Get a color histogram of images

Primary LanguagePythonMIT LicenseMIT

color-counter

Get most common colors (in descending order) from a list of URLs.

Build Status

Setup

The application is a standard python application, but in case you don't want to pollute your environment at all you can run it in docker.

Only python 3.6 is supported.


To build docker image:

make build

To run tests in docker:

make test

Pytest is used, so run pytest only if you are not running in the docker.

To ssh to docker container:

make debug

You can change logging level in logger.py to get out more output.

Usage

Main application is ccounter/color_counter.py. You must specify input file, all other arguments are optional. By default it will return 3 most common colors and save the result into INPUT FILE-colors.csv. You can specify --output_file if you want to specify file where to write the results, or --number-of-colors to specify how many colors you would like to get back.

If you want to run the application in docker, you can run color_counter bash script, but it doesn't support specifying output file (you can still select number of colors though).

Example:

$ ./color_counter ../small-urls.txt

Errors (if any) will be printed out periodically (every 100 errors) or at the end of the program, whichever comes first.

Implementation

The app works with async loop and has several stages for the entire pipeline. By default it will keep up to 50 images in the entire pipeline.
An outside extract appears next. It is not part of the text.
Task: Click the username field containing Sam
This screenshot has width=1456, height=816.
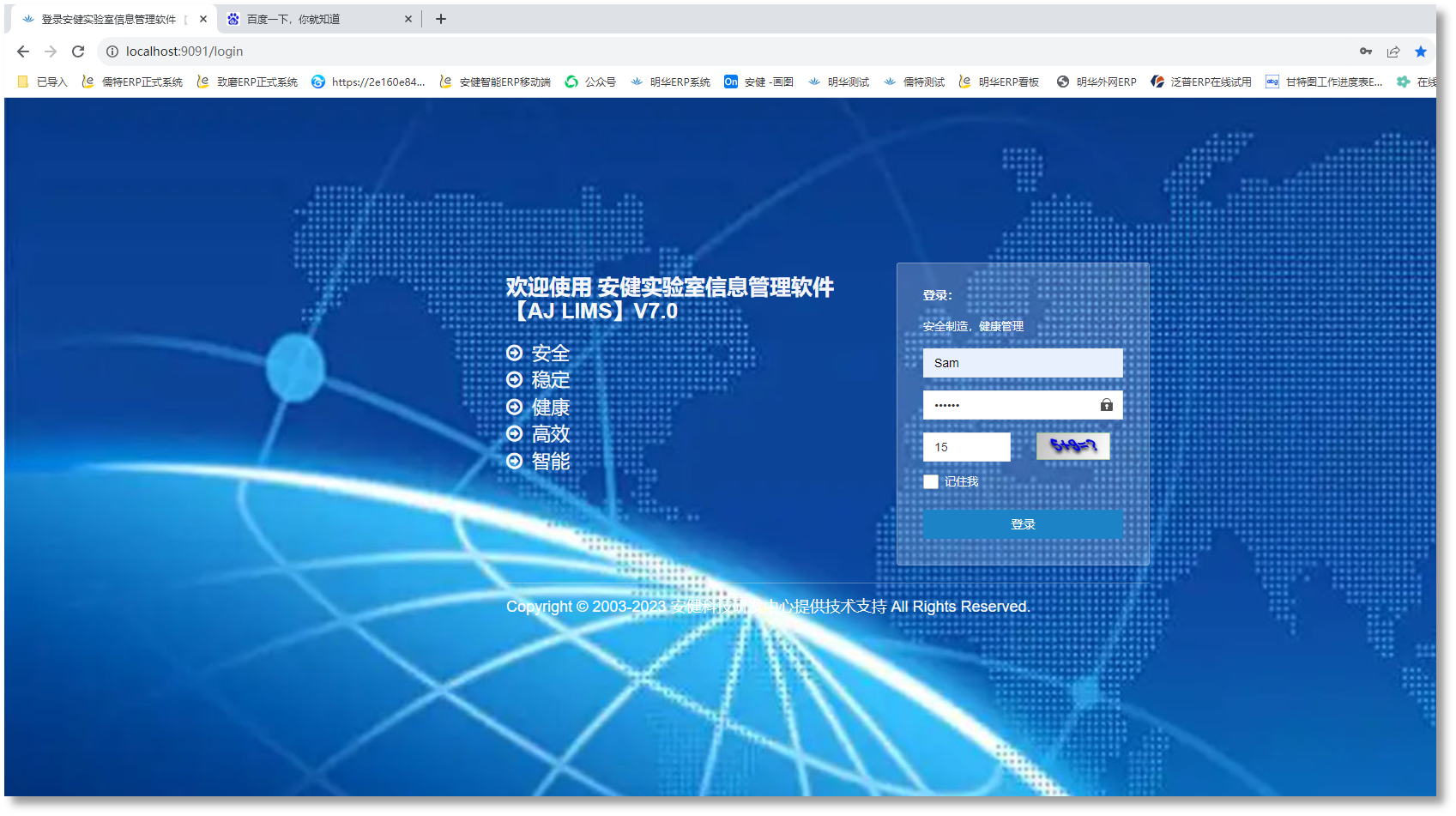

reader sequentially reads the input file line by line in asynchronous manner to ensure it never blocks the event loop. Read URLs get are inserted into queue (in_files).

fetcher asynchronously reads the queue and delegates input to a pool of processes that download the images and put their binary representation to the second queue (analysis) where they wait to get processed by counter.

counter loads the images from analysis and delegates them to a pool of processes that use numpy and numba to converts the pixels to integers and flatten the integers into single dimensional array on which we perform uniqueness and counting to get back N most common pixels. The result is put into third queue (results).

writer reads the results queue and asynchronously writes it out into output file.

Any errors are put into fourth queue (failed) that is read by errorhandler where they are periodically flushed (by default with pretty messages, but if you change the logging level you can get back full tracebacks).

To scale

Replace local queues with RabbitMQ or similar and scale out fetcher and counter (if needed) to multiple instances.